(Collected data)
+++

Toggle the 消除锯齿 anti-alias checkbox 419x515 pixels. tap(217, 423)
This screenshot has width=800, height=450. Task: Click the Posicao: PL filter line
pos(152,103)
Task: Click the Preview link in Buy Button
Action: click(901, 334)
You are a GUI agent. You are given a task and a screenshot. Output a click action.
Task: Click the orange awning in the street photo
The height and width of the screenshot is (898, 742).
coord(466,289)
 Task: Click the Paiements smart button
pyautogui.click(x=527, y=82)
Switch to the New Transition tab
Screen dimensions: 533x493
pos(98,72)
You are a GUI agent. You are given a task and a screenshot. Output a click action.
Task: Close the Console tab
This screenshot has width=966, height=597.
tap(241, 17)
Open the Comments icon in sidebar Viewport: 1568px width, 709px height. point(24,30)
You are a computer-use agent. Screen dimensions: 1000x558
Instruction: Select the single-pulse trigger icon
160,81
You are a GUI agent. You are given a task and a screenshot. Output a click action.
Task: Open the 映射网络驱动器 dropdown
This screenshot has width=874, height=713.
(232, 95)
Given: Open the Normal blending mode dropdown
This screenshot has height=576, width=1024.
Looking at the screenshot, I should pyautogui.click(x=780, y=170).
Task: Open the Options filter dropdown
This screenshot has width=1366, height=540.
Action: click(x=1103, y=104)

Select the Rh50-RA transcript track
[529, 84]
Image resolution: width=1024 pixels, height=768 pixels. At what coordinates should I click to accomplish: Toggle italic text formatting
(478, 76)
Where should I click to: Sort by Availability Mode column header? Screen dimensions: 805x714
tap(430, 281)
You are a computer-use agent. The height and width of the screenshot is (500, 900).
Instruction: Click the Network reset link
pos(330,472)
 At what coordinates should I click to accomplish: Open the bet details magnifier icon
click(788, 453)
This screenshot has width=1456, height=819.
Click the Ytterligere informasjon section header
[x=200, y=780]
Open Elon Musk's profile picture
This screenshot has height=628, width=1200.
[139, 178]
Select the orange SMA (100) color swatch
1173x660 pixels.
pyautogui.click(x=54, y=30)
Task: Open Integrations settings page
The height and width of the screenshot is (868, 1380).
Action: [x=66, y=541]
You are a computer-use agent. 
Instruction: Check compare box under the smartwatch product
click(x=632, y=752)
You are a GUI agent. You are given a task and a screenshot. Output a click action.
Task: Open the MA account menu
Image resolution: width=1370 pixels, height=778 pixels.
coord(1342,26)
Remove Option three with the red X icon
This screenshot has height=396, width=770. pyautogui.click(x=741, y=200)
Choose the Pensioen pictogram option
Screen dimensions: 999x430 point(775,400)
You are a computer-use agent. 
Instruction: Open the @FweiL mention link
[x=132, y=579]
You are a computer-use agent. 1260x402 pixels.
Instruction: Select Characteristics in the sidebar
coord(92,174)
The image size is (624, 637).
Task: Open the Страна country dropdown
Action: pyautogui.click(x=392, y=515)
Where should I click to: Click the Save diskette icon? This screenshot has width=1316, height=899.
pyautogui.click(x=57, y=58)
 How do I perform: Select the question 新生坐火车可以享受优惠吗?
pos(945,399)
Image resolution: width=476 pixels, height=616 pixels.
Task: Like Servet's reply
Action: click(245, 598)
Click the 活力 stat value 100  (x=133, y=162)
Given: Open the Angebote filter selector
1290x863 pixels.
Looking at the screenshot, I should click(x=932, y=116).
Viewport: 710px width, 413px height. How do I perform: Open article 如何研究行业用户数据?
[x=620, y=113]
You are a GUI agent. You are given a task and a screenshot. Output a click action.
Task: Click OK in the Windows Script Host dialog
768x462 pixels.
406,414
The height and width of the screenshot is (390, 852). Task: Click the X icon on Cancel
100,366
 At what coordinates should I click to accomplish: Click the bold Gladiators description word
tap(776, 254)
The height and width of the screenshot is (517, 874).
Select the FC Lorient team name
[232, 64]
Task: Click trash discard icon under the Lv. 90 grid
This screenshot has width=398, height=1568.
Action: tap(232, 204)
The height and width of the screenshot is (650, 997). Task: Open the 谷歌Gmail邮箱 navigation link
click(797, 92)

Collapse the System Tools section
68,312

+++

Looking at the entries above, can you reproduce exactly the lines from the one that holds "Image resolution: width=1024" through the one that holds "Select the orange SMA (100) color swatch", and only those?

Image resolution: width=1024 pixels, height=768 pixels. At what coordinates should I click to accomplish: Toggle italic text formatting
(478, 76)
Where should I click to: Sort by Availability Mode column header? Screen dimensions: 805x714
tap(430, 281)
You are a computer-use agent. The height and width of the screenshot is (500, 900).
Instruction: Click the Network reset link
pos(330,472)
 At what coordinates should I click to accomplish: Open the bet details magnifier icon
click(788, 453)
This screenshot has width=1456, height=819.
Click the Ytterligere informasjon section header
[x=200, y=780]
Open Elon Musk's profile picture
This screenshot has height=628, width=1200.
[139, 178]
Select the orange SMA (100) color swatch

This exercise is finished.